WHAT IS BEING ASKED – Your answer must hold only the lines below from the line containing "Select the Phoebe BOONE person box" through the line containing "Task: Open Soldrit", each reproduced exactly.

SUPPLIED RECORDS –
* * * * * * *

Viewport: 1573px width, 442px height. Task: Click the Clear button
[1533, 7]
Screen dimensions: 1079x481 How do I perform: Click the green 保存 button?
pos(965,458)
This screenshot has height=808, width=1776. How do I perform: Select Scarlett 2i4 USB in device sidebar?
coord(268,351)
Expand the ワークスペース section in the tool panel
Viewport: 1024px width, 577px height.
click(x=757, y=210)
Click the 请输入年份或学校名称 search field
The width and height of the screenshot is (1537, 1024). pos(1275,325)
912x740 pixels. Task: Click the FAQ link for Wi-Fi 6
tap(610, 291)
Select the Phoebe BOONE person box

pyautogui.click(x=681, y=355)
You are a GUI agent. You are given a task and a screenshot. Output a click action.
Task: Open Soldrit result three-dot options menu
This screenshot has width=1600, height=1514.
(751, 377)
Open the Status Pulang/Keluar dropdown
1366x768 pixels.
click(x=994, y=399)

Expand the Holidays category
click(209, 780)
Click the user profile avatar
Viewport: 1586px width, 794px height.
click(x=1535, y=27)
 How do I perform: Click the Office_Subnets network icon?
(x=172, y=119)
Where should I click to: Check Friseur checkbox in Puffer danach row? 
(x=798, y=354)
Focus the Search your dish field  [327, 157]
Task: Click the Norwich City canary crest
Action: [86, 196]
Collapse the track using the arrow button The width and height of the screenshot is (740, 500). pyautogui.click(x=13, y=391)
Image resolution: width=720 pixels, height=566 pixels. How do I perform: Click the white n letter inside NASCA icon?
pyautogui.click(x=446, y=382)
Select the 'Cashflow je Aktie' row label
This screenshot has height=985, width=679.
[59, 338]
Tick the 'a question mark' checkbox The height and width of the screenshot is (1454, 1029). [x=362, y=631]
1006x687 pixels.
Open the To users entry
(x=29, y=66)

* * * * * * *

RESULT OF THE EXERCISE –
Select the Phoebe BOONE person box

pyautogui.click(x=681, y=355)
You are a GUI agent. You are given a task and a screenshot. Output a click action.
Task: Open Soldrit result three-dot options menu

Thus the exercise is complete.